Monday, October 10, 2011
Everyone's A Little Bit Famous
When I was young, I wanted to be a Muppeteer. Then I vaguely wanted to be an actress. Vague because it was the 7th grade and I couldn’t be bothered to really focus on an occupation when no one had even had the decency to kiss me yet. Finally I landed on ad writing and that was the end of that.
The cornerstone of all three professions is my being famous. Copywriting on a much smaller scale, of course. But eventually I’d make an ad that everyone saw. Or that was the goal.
I think this may be a Generation Y complex. Adults told us that we were the best at everything and we deserved to have whatever we wanted. So naturally, if I’m so damn good at...I don’t know, being a human being I guess, then the world should recognize it and make me famous.
I’m ready to admit it, and I think it’s time y’all did, too. It’s why everyone has a blog and a Facebook profile and a Twitter account and a Tumblr and Four Square and on and on and on. We all want to be a little famous. So fine, if it’s 1,000 people on Twitter that see we’re having ketchup for lunch, so be it. It’s still a little famous. You may not be on the cover of InTouch, but at least a few people are listening.

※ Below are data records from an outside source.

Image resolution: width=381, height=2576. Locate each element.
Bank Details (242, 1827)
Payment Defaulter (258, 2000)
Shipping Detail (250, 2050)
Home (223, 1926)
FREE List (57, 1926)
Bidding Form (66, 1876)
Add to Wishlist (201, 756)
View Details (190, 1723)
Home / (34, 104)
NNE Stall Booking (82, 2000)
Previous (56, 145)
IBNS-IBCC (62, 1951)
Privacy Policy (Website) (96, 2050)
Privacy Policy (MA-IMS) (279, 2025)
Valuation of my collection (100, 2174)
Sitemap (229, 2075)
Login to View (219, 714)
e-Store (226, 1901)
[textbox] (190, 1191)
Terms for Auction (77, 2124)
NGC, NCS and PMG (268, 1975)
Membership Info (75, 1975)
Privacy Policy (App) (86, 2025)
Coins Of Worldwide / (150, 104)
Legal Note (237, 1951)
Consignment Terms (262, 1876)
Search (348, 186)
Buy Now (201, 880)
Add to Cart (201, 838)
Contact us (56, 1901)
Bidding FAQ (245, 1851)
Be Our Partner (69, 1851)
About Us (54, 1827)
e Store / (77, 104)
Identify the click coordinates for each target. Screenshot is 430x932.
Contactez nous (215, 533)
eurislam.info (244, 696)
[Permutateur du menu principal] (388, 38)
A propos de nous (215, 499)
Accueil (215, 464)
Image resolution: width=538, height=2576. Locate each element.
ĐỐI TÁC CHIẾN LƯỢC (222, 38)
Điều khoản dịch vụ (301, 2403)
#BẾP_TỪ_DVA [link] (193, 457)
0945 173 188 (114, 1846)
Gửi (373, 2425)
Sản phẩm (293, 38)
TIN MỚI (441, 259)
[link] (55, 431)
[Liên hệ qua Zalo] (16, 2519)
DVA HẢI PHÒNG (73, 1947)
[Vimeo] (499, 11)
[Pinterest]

But I always intended on having more listeners than a handful of Twitter followers. I don't need to be a household name, but I do want to make a stadium full of people laugh. I only realized this of myself in the past month or so. And now that I know it, the question is: do I keep going? Do I keep trying to be a little bit famous? Is that the only way for me to be happy?
I've tried to envision a life where I am never famous. Where, outside my family and friends, no one knows a thing about me. I could be a teacher or an editor or a coffee shop owner. I don’t have to write an ad or a book or a screenplay or a TV show or a stand-up routine. I could just be me.
My self-worth would not hinge on the number of original ideas I could come up with. I could just try my best and then be paid for it. No more staring at the ceiling, willing myself to think of something other people will like. It makes so much sense. It seems like such a relaxing life.
And I’m not sure I’ve considered it. Ever.
I think I might be totally happy being anonymous to the world. It’s comforting. For some reason, in that world of anonymity, I drink a lot more tea by the window and cook things with sauces. In the world of trying to be a little bit famous, I chug Maalox and ask people to slap me in the face.
I’m worried that giving up on fame means giving up. It means that I’m officially leaving behind my childhood dream. It’s like when I gave up on being a marine biologist once I realized it involved more than swimming with dolphins. But this time I’m giving up on something I’ve held in my subconscious for 26 years, not the 48 hours when I thought I could get paid to hold onto dorsal fins. What if I turn into one of those people full of regret for not living their dream? I don't want to be the mom who forces her daughter to be a bulimic ballerina because I didn't have the dexterity.
So do I finally let myself ease into a world of relaxed, safe anonymity? Or do I strive, like a Los Angeles barista, to be something more? I don’t know. I do like the idea of not worrying what everyone thinks. What do you think?